Desde 1946, quando os cassinos foram proibidos pelo então presidente Eurico Gaspar Dutra, os brasileiros começaram a viver uma espécie de abstinência em relação aos jogos de azar. Isso, no entanto, não quer dizer que a jogatina foi totalmente banida durante quase oito décadas. Nesses 78 anos, tivemos estabelecimentos clandestinos a granel, além da atuação nada discreta dos banqueiros do bicho na sociedade – e formas legais de burlar a proibição de Dutra, como maquininhas de jogos, bingos e, hoje, as bets.
Chamou a atenção de todos o volume movimentado pelos cassinos digitais, apontado pelo Banco Central: são R$ 20 bilhões gastos mensalmente com apostas on-line. Deste montante, cerca de R$ 3 bilhões vêm de pessoas que recebem benefícios sociais, como o Bolsa-família. Isso quer dizer que, no período de um ano, esse mercado poderá movimentar R$ 240 bilhões. Para se ter uma ideia, todo o setor de eventos no Brasil faz circular na economia R$ 200 bilhões anualmente – e esse é o mesmo faturamento esperado para o segmento de carros elétricos no país daqui a seis anos, em 2030.
O que diferencia as bets das demais oportunidades de jogos (legais ou não) à disposição da sociedade? Pela primeira vez na história brasileira, a jogatina esteve acessível à toda população, pronta para ser utilizada pelos 480 milhões de dispositivos digitais existentes no país (smartphones, tablets, computadores e notebooks). Este parque instalado cobre praticamente toda a sociedade brasileira, incluindo adolescentes e até crianças.
Esse “liberou geral” ocorreu depois de anos e anos de abstinência e chegou em um momento no qual as pessoas estão buscando entretenimento e dopamina através dos aplicativos instalados em seus equipamentos digitais. As apostas on-line acabam suprindo essas necessidades, mas têm efeitos colaterais sombrios.
O endividamento excessivo dos apostadores é um destes problemas – assim como ver pessoas carentes gastando dinheiro com jogos de azar. Os recursos vindos do Bolsa-família representam 15% do total dispendido em palpites a dinheiro pela rede.
Trata-se de um mercado gigantesco, que foi povoado rapidamente. Segundo dados da PwC Strategy&, havia 51 casas de apostas on-line atuando no Brasil em 2020. Hoje, são mais de 300 – e, destas, apenas 26 tinha, até agosto, pedido autorização para funcionar formalmente em 2025, quando entrará em vigor uma lei que regulamenta o setor.
Muitos críticos apontam a ligação entre o crime organizado e a jogatina, algo que ocorreu em praticamente todos os países do mundo e precisa ser combatido com mão-de-ferro. Por outro lado, o jogo é uma realidade que não podemos ignorar e tem o potencial de gerar um volume importante de impostos para o país.

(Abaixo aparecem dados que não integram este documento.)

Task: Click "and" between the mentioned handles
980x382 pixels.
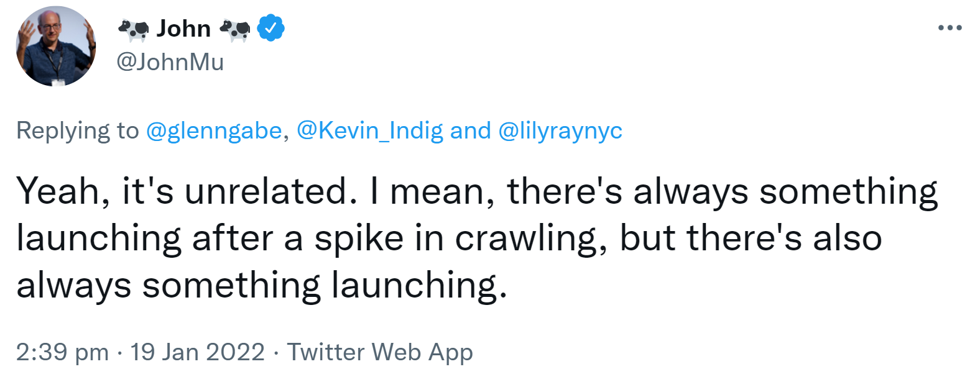Action: [470, 130]
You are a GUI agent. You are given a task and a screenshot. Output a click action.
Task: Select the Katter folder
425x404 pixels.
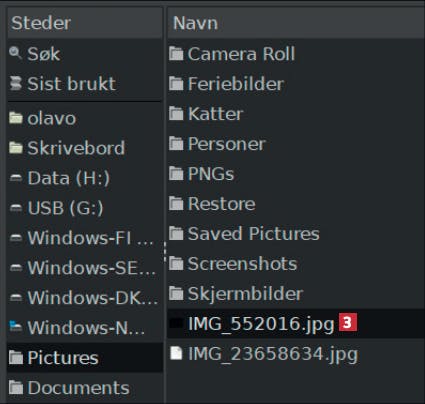(x=296, y=114)
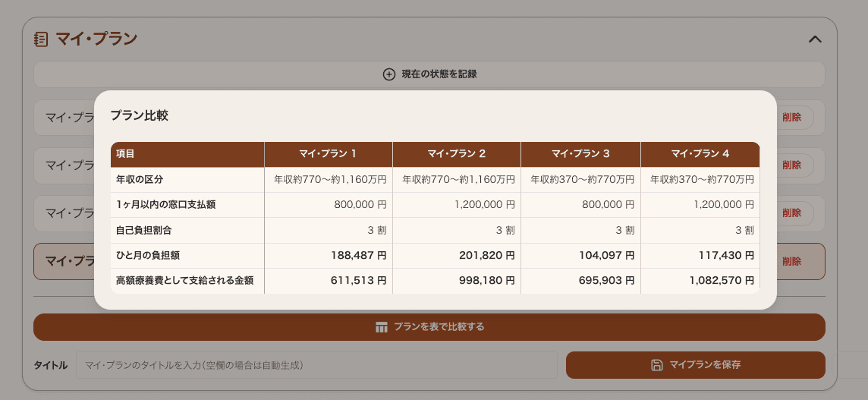Click the マイ・プラン 2 column header

coord(456,154)
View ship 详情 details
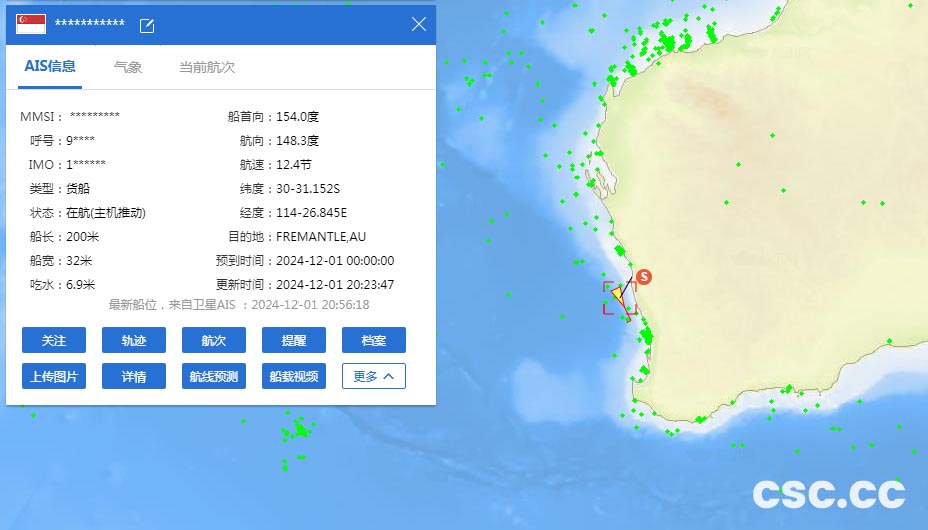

É preciso educar o brasileiro a conviver com a jogatina e, principalmente, mostrar que as casas de apostas são um negócio como qualquer outro. O problema é que, para que elas tenham sucesso, a maioria esmagadora de seus clientes precisa perder dinheiro. No fundo, é como o consumo de bebida alcoólica: em quantidades pequenas, pode ser visto como diversão; mas, quando se abusa, torna-se vício. E nenhum vício é bom para o ser humano.